Repeat every record word for word and omit the images.

[Data for this task]

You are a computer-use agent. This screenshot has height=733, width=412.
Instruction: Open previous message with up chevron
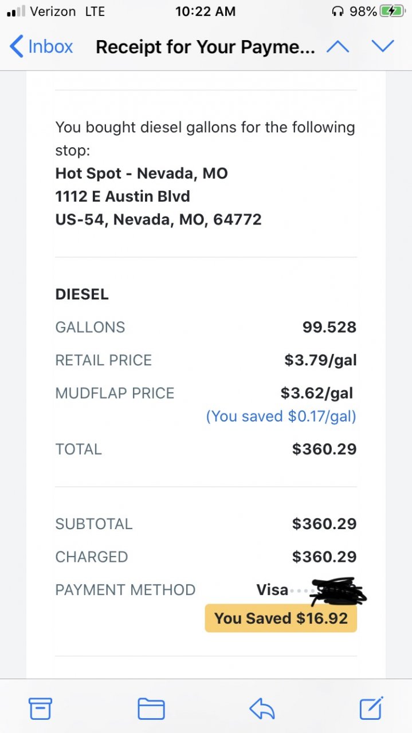coord(338,46)
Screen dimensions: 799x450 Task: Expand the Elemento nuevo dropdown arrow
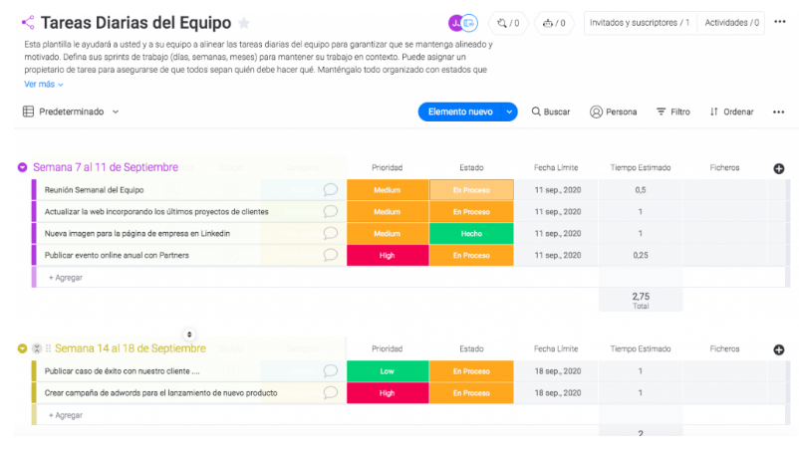(x=510, y=112)
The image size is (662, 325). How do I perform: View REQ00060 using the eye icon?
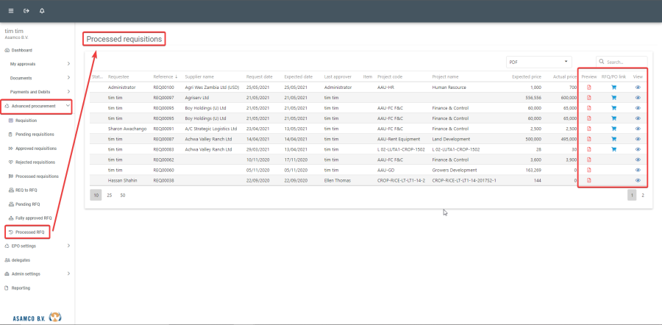click(638, 170)
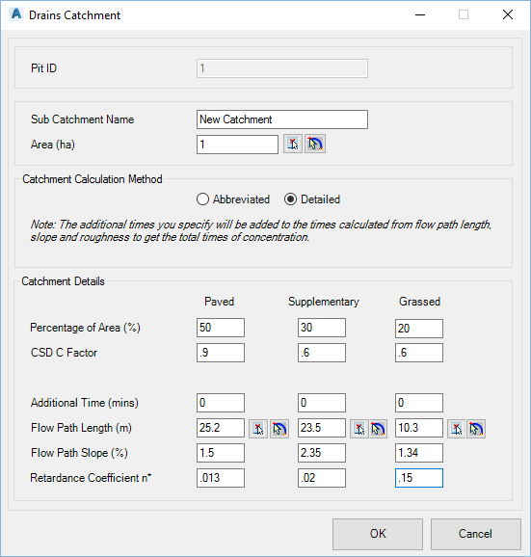Select the Abbreviated calculation method
Image resolution: width=531 pixels, height=557 pixels.
pos(233,199)
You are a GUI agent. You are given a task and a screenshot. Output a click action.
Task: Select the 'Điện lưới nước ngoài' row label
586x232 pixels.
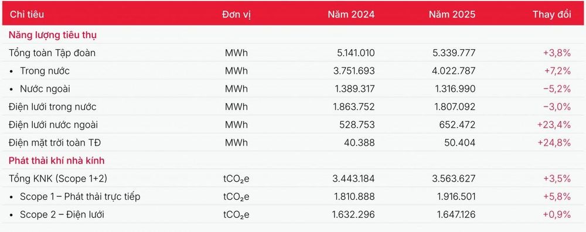coord(53,125)
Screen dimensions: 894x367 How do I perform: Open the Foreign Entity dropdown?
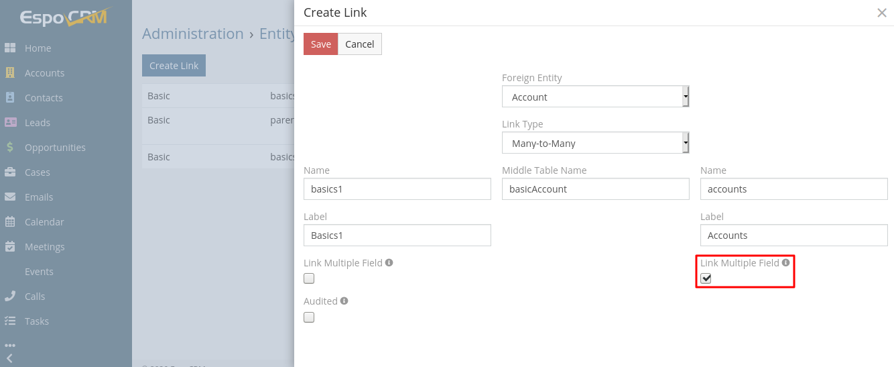click(x=595, y=97)
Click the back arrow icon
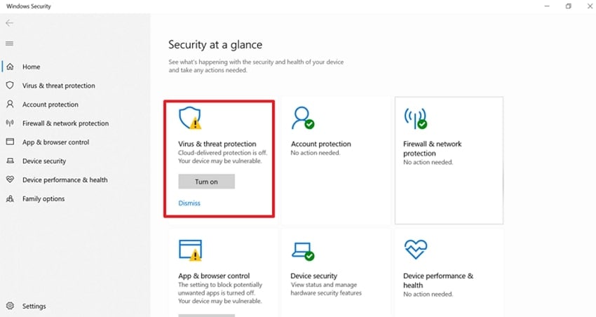 pyautogui.click(x=10, y=23)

[/Data for this task]

Written solution
You are a computer-use agent. This screenshot has height=733, width=412.
Instruction: Open previous message with up chevron
coord(338,46)
Screen dimensions: 799x450 Task: Expand the Elemento nuevo dropdown arrow
(x=510, y=112)
The image size is (662, 325). How do I perform: View REQ00060 using the eye icon?
click(638, 170)
Select the Abbreviated calculation method
Image resolution: width=531 pixels, height=557 pixels.
pos(233,199)
You are a GUI agent. You are given a task and a screenshot. Output a click action.
Task: Select the 'Điện lưới nước ngoài' row label
586x232 pixels.
coord(53,125)
Screen dimensions: 894x367 How do I perform: Open the Foreign Entity dropdown?
click(x=595, y=97)
Click the back arrow icon
 pyautogui.click(x=10, y=23)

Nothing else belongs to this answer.